Two things you might want to think about. First, counselling. Is DD getting it or can she through uni? Can you support her in that by attending a session (also to put another point of view)? Also consider family therapy for all four of you. Could be done by Zoom. Reasonable to say to the others that you are in the middle and you all need to find a way to co-exist peacefully even if "recollections may vary".

Secondly, see if family therapy a goer, but start to make back up Christmas plans by about October so it doesn't loom ahead darkly for you for months and months. No point trying to do what you normally do if that means the four of you sitting round a table, pressure cooker-style, perhaps booze being taken etc. So give some thought to how you can change it up. Will everyone be on better behaviour if non family are there? (Thinking someone you can confide in, who has your back eg inviting best friend and family). Or do you need to be out of the house to increase the chance of harmony?
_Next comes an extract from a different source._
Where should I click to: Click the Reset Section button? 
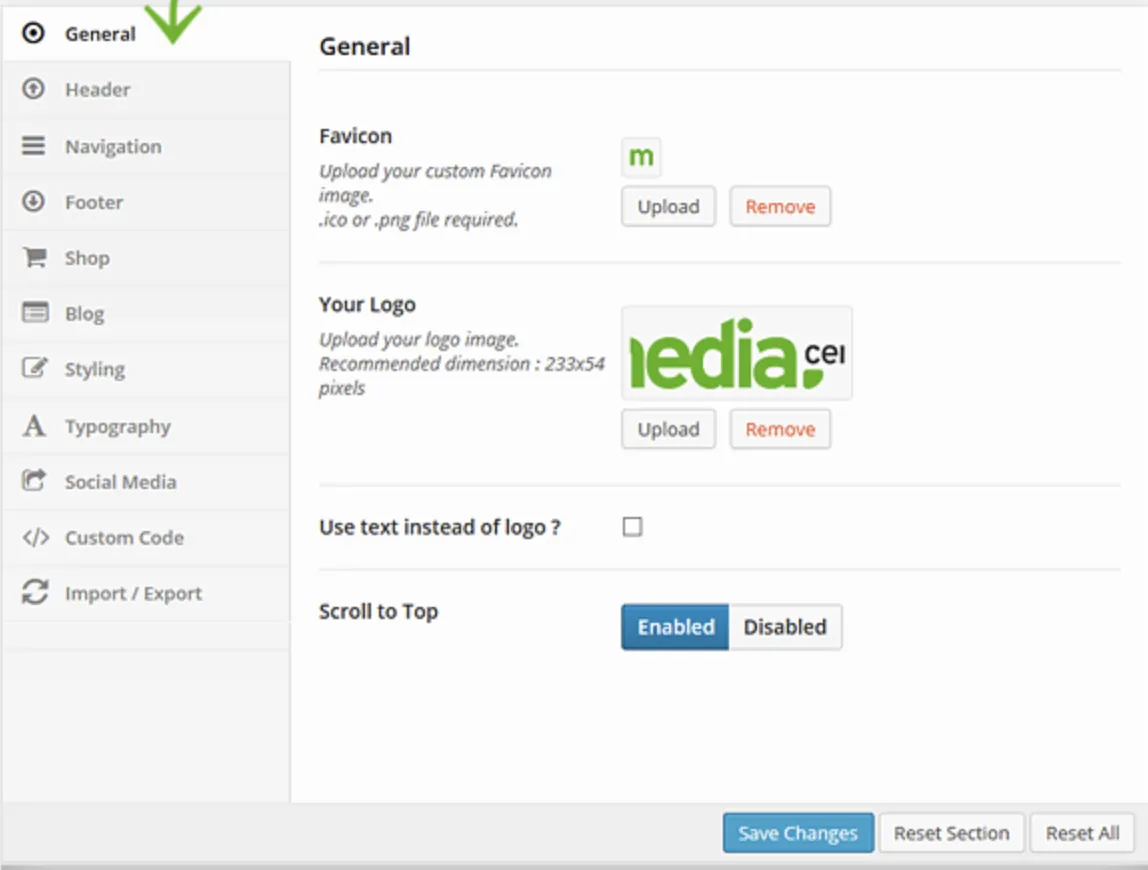coord(951,833)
If so perhaps you could sign the four of you up to volunteer on Christmas Day? In normal years, those opportunities are full months before Christmas, no harm in putting your names down now.

Essentialironingwater · 19/07/2021 08:27

She's 20. Being pushed away after trying to punch someone is not the same when you're 20. As you and DH age the dynamics change and soon the power imbalance will be in her favour. She's talking bollocks and if I were you I'd stay out of it.

FreeBritnee · 19/07/2021 08:30

What’s your marriage like aside from the toes between your husband and daughter?